A team of determined craftsmen restore luster to the science-fiction classic.


It's somewhat surprising that George Lucas, a champion of film preservation, would discover that his own masterwork, Star Wars, was desperately in need of restoration. Before he could even begin his work on the Special Edition, the 1977 film had to be brought up to current visual standards.

"When I saw the first print struck off the original negative, it was gone," sighs Rick McCallum, who produced Lucas' Young Indiana Jones series, who moved on to the Star Wars Special Edition Trilogy and will soon graduate to producing the long-awaited prequels. "I'll have been restoring the film for three years by the time it comes out, and that film is only 20 years old! We weren't sure we could make it in time."
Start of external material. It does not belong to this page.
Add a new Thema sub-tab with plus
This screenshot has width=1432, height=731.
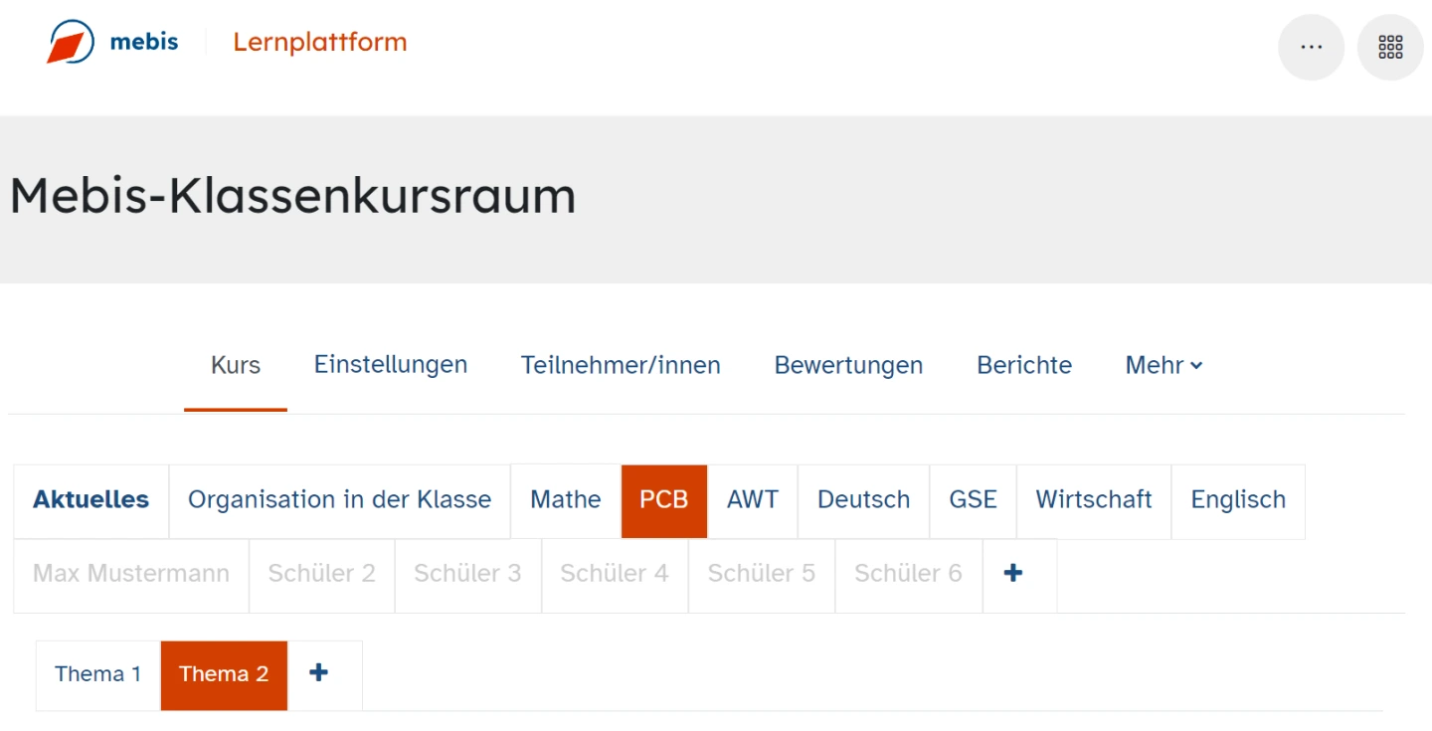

The Special Edition's visual effects producer, Tom Kennedy (Radioland Murders), blames the disastrous state of Star Wars' negative on the "roller coaster" created by the overwhelming success of the film, which caught the studio unprepared. "They made far too many release prints off the original neg," Kennedy says. "After 20th Century Fox reprinted Star Wars from the negative, we saw all the various levels of quality we could get out of the original cut, and we discovered some interesting and frightening things. It was put together very quickly, in the heat of the moment to get more shots in, so they used four different stocks, which is unusual. In addition to the original Kodak 5243, 5247 and 5253 negatives, there was also CRI, a unique color reversal stock. If George had wanted to do something even more creative to an optical shot, like flop it or add an overriding zoom, and there wasn't a lot of time, they used CRI as an intermediate reversal stock to alter those few effects shots after the fact."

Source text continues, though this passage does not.